The center of Nebraska’s defense: Ndamukong Suh and Jared Crick are the finest pair of defensive tackles in the conference. Suh likely is the best defensive player in the country. They will be backed up behind the line by starting middle linebacker Will Compton, a redshirt freshman. These players will need to dominate the game inside in their contest with Texas starting center Chris Hall and starting guards Charlie Tanner and Michael Huey. If the Nebraska defensive tackles and Compton can impose their will in the trenches, it will make life much more difficult for McCoy and the Longhorns.

Nebraska’s special teams need to be special: The Cornhuskers have dictated field position all season long thanks to punter Alex Henery and kickoff specialist Adi Kunalic. Henery is the most accomplished situational punter in the conference with 26 of his 65 punts pinning opponents inside their own 20-yard line. Eight of those kicks have landed inside the opponent’s 3-yard line. Kunalic leads the Big 12 with 40 percent of his kickoffs going through the end zone for touchbacks. If the Cornhuskers can dictate the special teams, they will be able to neutralize Texas kickoff return specialist Marquise Goodwin (24.1 average, one TD) and punt return specialist Jordan Shipley (13.3 yard per return average, two TDs). As difficult as it will be for the Cornhuskers to stick with Texas on offense and defense, they can’t allow any cheap touchdowns or wild changes in field position and expect to win.

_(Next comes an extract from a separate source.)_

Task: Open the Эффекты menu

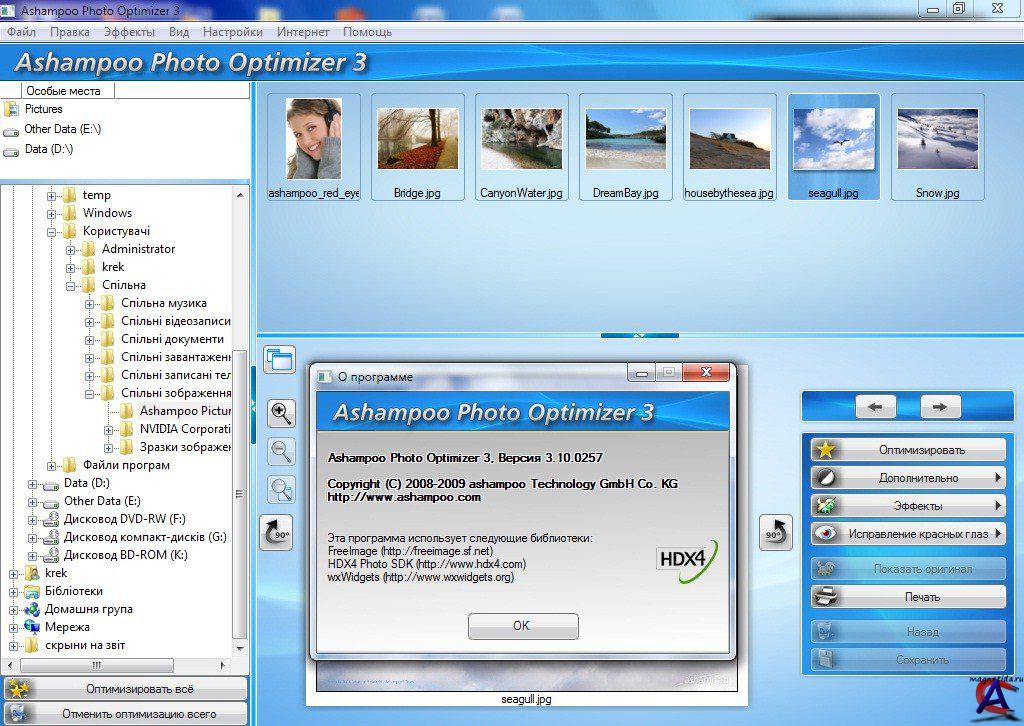Action: pos(129,32)
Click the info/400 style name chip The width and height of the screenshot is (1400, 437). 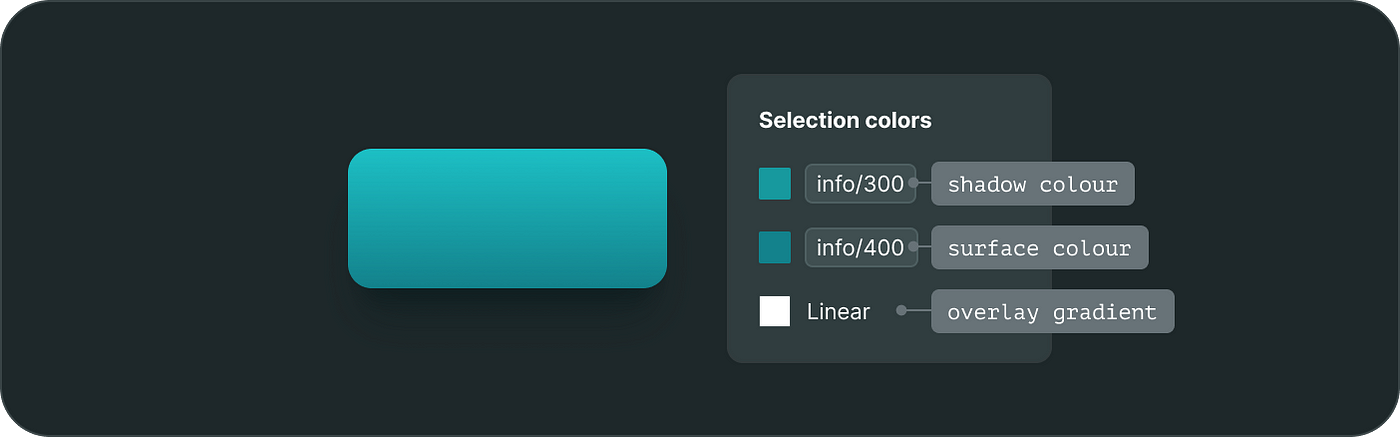point(860,248)
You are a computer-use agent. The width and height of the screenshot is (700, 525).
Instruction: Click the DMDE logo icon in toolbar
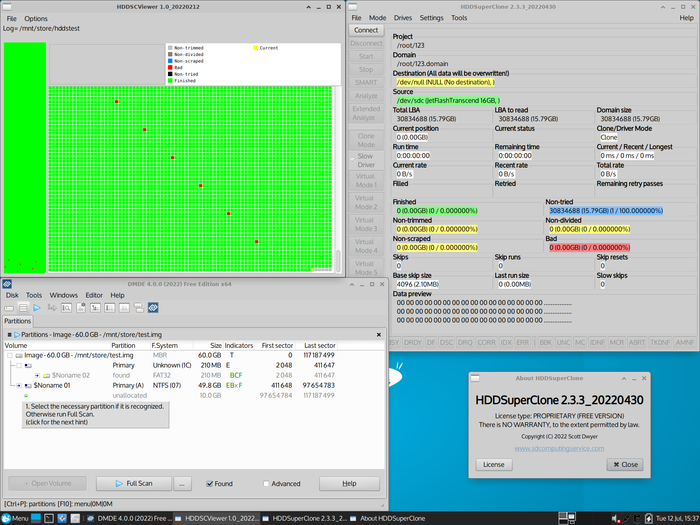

Can Texas’ defense rebound? The Longhorns struggled through their worst performance of the season in their narrow victory over Texas A&M, allowing their most rushing yards, total yards and points of the season. Texas players said those memories have been blotted away as they prepare for the Cornhuskers. Nebraska’s offensive strategy should play more into Texas’ strengths that Texas A&M’s varied run-pass option attack. But it will be imperative for the Longhorns to forget about their recent defensive difficulties and bounce back with a big effort in the championship game.